> **READING PASSAGE**:
# # #

D.C. Diary Anti-War Protests
The Capitol building
11 a.m.

I’m late for the start of the protests, so I take a cab to the Capitol in order to make it on time. Looking out the window during the ride, I read the posters carried by the arriving protesters. Some are relatively tame – drawings of doves or cardboard pieces of paper saying things like “Grandmothers against the War,” or simply “Peace.” Others are more political – “Stop this racist war,” “George W. Bush: War Criminal” and various other posters making the obvious sexual play on words involving the names Bush, Dick, and Colin.

“Crazy people,” my cab driver mutters as we drive by. Eager to know his political standing on the protests, I ask him why.

“It must be zero degrees outside. Too cold to protest anything,” he responds.

He is right. The bitter cold is a constant factor during the protest though it does not seem to deter the crowd. People are packed in tightly all down the Mall and would be later walking down Pennsylvania Ave. to the Navy Yard. Taking a break to warm up (the desire to regain feeling in my fingers and toes outweighs my desire to hear another speech), I find many protesters resting in the nearby museums and coffee shops. After a few minutes, most of them get right back up on their feet and venture back outside.

After stomping my feet and rubbing my hands together for a few minutes, I too venture back out into the cold. Amazingly, Ralph Nader is standing on the corner of the street, alone except for one companion, waiting for a taxi. I seize the opportunity and run up to him.

“Mr. Nader, I’m a writer for a George Washington University student newspaper. What do you think of these protests? Could you compare student involvement in protests now with the student’s protesting in the ’60s?”

Nader looks at me, smiles and offers up his valuable wisdom.

“Aren’t they beginning to march now? You’d better go.”

He walks away to go look for a cab. All in all, I thought it was a wonderful interview.

Northeast D.C.
12:30 p.m.

I decide to find a group of protesters to attach myself to. I’m hoping to get a sense of what drives some people, both busy adults and busy students, to travel hundreds of miles to march out in the freezing cold.

I find a church group from Ohio that looked friendly enough to take on a curious reporter. This is where I meet Fred and Wilma (I successfully avoid making the obvious Flintstones jokes during our entire conversation). This couple is probably in their mid-50s, have been married for 18 years and first met each other during the Vietnam War protests. In between their singing of “Marching in the Light of God” and “We Shall Overcome,” I fit in a few questions. What did they think of the college protesters of today?

“Oh, they remind me of what we were like at that age,” says Wilma. “And their hearts are in the right place … marching for peace, standing up to government imperialism. It makes me proud.”

Fred chimes in, saying he “see(s) the same hunger for peace … and the same disgust over racism, government colonialism and wars fought for corporate profits” that he saw in the Vietnam protests.”

# # #

> **DATA SECTION**:
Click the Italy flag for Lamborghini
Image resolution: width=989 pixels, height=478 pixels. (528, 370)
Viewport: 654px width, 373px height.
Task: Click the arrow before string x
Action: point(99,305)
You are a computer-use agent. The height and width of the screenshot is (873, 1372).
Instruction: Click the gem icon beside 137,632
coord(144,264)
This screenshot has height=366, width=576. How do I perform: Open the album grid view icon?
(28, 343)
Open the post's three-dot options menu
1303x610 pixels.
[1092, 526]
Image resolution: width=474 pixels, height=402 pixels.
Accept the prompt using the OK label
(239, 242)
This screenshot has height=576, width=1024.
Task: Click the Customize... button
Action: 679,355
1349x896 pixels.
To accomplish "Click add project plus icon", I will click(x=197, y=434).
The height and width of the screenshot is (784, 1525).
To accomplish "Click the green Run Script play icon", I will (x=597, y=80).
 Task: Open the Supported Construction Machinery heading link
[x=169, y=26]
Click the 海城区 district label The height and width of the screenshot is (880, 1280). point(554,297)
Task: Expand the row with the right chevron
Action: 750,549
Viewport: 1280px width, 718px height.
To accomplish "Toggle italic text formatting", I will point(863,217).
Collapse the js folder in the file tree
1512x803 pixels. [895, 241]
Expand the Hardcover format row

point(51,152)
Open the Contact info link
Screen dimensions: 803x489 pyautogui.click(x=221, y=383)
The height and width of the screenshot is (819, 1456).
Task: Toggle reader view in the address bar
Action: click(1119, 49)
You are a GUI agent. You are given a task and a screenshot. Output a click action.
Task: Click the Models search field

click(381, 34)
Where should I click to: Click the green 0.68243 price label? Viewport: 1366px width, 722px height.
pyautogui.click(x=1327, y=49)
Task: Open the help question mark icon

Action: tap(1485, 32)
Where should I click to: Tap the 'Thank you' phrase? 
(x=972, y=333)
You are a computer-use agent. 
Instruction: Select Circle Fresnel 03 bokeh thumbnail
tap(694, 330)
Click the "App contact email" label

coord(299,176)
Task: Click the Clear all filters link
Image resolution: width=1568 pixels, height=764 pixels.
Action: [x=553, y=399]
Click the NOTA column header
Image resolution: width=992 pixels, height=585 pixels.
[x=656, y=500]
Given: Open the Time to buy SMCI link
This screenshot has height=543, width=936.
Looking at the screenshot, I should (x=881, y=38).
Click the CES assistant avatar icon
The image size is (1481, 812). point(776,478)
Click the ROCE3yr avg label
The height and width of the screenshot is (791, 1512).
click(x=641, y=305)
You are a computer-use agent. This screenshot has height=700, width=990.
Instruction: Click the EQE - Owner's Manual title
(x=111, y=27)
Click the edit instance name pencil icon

# # #

> **CHALLENGES**:
1. Which poster slogans does the D.C. Diary quote word for word?
2. Repeat the part of the D.C. Diary that starts at the words "He is right." and ends after the words "venture back outside.".

> **SOLUTIONS TO THE TASKS**:
1.
"Grandmothers against the War"
"Peace"
"Stop this racist war"
"George W. Bush: War Criminal"

2.
He is right. The bitter cold is a constant factor during the protest though it does not seem to deter the crowd. People are packed in tightly all down the Mall and would be later walking down Pennsylvania Ave. to the Navy Yard. Taking a break to warm up (the desire to regain feeling in my fingers and toes outweighs my desire to hear another speech), I find many protesters resting in the nearby museums and coffee shops. After a few minutes, most of them get right back up on their feet and venture back outside.